| EXERCISE |
Each line of the data that mentions the string "will" needs to be identified and copied.

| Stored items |
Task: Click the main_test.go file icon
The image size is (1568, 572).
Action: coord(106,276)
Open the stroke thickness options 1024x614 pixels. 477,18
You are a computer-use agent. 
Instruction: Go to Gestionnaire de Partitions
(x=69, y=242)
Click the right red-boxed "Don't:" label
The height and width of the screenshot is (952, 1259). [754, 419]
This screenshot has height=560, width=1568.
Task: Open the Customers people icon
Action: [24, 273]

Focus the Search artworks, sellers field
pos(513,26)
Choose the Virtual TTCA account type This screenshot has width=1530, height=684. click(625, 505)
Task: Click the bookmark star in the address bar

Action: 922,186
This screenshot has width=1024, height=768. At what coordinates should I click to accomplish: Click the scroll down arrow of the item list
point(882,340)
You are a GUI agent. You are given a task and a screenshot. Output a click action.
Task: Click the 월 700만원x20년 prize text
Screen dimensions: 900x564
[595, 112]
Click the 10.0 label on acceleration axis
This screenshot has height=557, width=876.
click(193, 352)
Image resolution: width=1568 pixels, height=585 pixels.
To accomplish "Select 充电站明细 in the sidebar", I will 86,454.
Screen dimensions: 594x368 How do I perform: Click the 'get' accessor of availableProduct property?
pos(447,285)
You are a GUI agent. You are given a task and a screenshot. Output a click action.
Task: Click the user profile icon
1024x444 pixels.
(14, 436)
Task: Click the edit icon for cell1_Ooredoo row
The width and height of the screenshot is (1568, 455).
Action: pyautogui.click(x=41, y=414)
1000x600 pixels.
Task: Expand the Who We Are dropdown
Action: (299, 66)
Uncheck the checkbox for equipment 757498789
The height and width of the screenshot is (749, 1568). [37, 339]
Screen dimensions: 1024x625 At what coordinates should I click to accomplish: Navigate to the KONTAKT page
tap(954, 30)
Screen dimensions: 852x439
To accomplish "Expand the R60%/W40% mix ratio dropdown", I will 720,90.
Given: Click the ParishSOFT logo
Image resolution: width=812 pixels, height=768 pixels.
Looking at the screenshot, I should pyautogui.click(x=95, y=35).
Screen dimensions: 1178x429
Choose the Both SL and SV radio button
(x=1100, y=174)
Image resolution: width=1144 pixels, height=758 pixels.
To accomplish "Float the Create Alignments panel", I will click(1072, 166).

| EXERCISE RESPONSE |
To accomplish "Select 充电站明细 in the sidebar", I will 86,454.
To accomplish "Expand the R60%/W40% mix ratio dropdown", I will 720,90.
To accomplish "Float the Create Alignments panel", I will click(1072, 166).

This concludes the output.